The 14th amendment to the constitution provides in relevant part that no state “shall deprive any person of life, liberty, or property, without due process of law”. As rationally applied, the clause refers to interests that are accounted for in the constitution. But the Supreme Court was dissatisfied with the purely procedural protection of the due process clause. So, in the early 20th century, the court began to assert that certain alleged substantive rights should also be protected, even if they are found neither in the constitution nor American common law. Thus, the juridical myth of “substantive due process” was invented to protect fictional rights created ex nihilo. This includes the right of a woman to kill her unborn child (Roe) or of two people of the same sex to marry (Obergefell).
Enter Justice Clarence Thomas’s concurring opinion in Dobbs. Justice Thomas never passes up the opportunity to point out the absurdity of the phrase “substantive due process”, or the illegitimacy of the court to fill it with the flavour of the month of fictional rights. In his Dobbs concurrence, he said: “In future cases, we should consider all… substantive due process precedents, including… Obergefell. Because any substantive due process decision is demonstrably erroneous, [the court has] a duty to correct the error established in those precedents.” This has caused same-sex marriage activists to sound the alarm that Obergefell could go the way of Roe, and thus that states could once again limit marriage as between one man and one woman.
But this is very highly unlikely to happen. The alarm is less a sincere fear than a political rallying point. The court cannot just come to work one day and decide to reverse Obergefell. Even to reconsider the ruling, two things would have to occur. First, a state would have to pass some new legislation either prohibiting same-sex marriage or somehow treating it differently from heterosexual marriage. Second, the Supreme Court would have to (eventually) reverse an appellate court that would certainly strike down such a hypothetical state law. The first is very unlikely to occur; and the latter is even less so. Thus, the impetus of the Respect for Marriage Act is the fiction that Obergefell is under any danger of being reversed.

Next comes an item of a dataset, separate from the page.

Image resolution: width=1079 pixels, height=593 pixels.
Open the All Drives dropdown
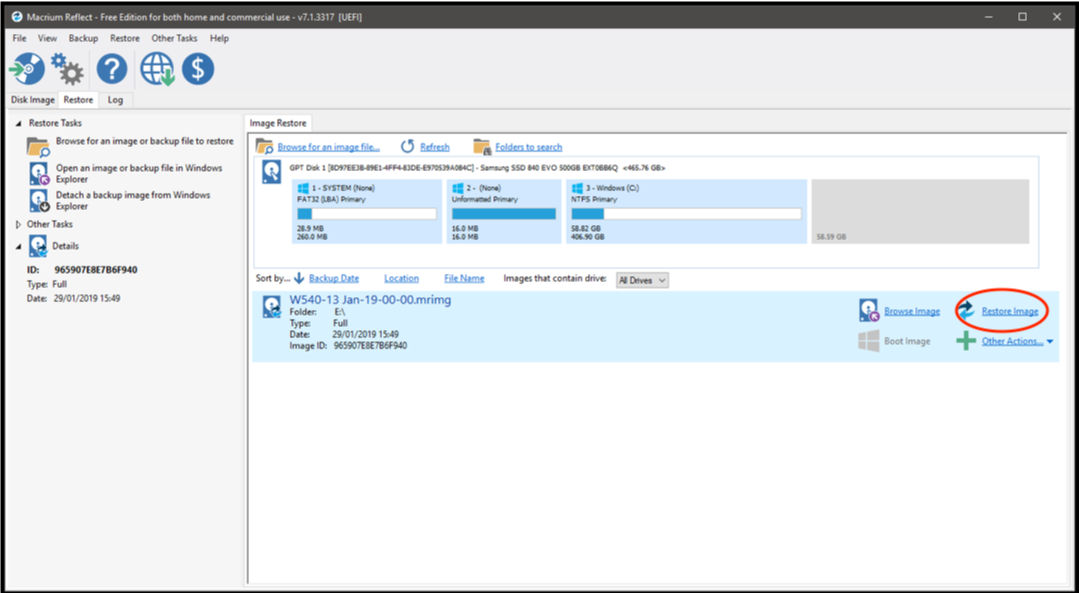[641, 279]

But the act is also fictional in what it purports to accomplish. In the popular mind, it makes same-sex marriage a federal right, such that even if Obergefell were overruled and a state tried to pass legislation against same-sex marriage, the act would prevent it. The act would not, because Congress has no such authority. Rather, the act contains two relatively toothless legal provisions. First, it requires all states to recognise same-sex marriages that are performed in other states. But this is already comprehended by a clause in the constitution providing that “Full Faith and Credit shall be given in each State to the public Acts, Records, and judicial Proceedings of every other State.” Second, the act provides that (in the unlikely event that Obergefell is reversed), the federal government would recognise same-sex marriages in states that permit it. In other words, it is a literally meaningless provision.
But to say the act is a work of fiction is not to say that it is without important moral and social effects. The law is a teacher. And while the so-called Respect for Marriage Act has little if any legal import, it is still a sign of a broader social decline, in which natural institutions, such as marriage, are replaced by fictional ones; and in which those who hold to the natural institutions are moved further to the margins of social, legal and political life.